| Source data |
┄┄┄┄┄┄
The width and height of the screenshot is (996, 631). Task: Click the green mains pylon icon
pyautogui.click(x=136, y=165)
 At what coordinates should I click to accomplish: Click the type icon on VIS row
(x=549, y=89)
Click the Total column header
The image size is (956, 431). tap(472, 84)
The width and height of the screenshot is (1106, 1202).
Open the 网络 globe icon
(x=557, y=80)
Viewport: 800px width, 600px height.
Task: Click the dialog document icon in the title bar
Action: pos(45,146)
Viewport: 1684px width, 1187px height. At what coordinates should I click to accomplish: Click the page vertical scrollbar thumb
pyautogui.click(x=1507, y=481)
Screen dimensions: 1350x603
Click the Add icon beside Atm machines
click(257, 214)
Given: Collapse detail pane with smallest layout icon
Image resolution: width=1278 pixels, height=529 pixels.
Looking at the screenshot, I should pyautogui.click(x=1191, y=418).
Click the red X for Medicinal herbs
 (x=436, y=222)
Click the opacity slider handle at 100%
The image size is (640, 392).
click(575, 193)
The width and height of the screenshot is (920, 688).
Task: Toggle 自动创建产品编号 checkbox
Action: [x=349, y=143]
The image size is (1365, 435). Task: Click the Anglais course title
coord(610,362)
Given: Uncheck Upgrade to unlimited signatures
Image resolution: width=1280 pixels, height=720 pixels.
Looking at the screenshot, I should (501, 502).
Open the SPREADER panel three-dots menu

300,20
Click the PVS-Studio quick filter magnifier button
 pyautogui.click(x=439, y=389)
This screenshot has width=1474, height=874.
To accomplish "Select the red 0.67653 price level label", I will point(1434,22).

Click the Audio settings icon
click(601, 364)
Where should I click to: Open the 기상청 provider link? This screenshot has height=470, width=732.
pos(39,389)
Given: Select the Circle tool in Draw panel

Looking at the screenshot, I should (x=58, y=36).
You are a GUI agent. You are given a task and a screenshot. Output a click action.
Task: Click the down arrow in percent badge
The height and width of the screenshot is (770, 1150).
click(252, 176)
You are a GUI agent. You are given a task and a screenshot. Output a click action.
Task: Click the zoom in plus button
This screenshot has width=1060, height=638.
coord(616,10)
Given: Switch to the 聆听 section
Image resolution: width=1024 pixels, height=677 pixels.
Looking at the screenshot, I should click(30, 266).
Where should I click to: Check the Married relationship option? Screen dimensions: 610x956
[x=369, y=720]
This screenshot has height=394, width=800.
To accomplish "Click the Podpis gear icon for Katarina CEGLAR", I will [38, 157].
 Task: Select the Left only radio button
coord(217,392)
┄┄┄┄┄┄
Please write out exactly the line containing "The height and" and every line after it through the end of the records, nothing more.

The height and width of the screenshot is (770, 1150).
click(252, 176)
You are a GUI agent. You are given a task and a screenshot. Output a click action.
Task: Click the zoom in plus button
This screenshot has width=1060, height=638.
coord(616,10)
Given: Switch to the 聆听 section
Image resolution: width=1024 pixels, height=677 pixels.
Looking at the screenshot, I should click(30, 266).
Where should I click to: Check the Married relationship option? Screen dimensions: 610x956
[x=369, y=720]
This screenshot has height=394, width=800.
To accomplish "Click the Podpis gear icon for Katarina CEGLAR", I will [38, 157].
 Task: Select the Left only radio button
coord(217,392)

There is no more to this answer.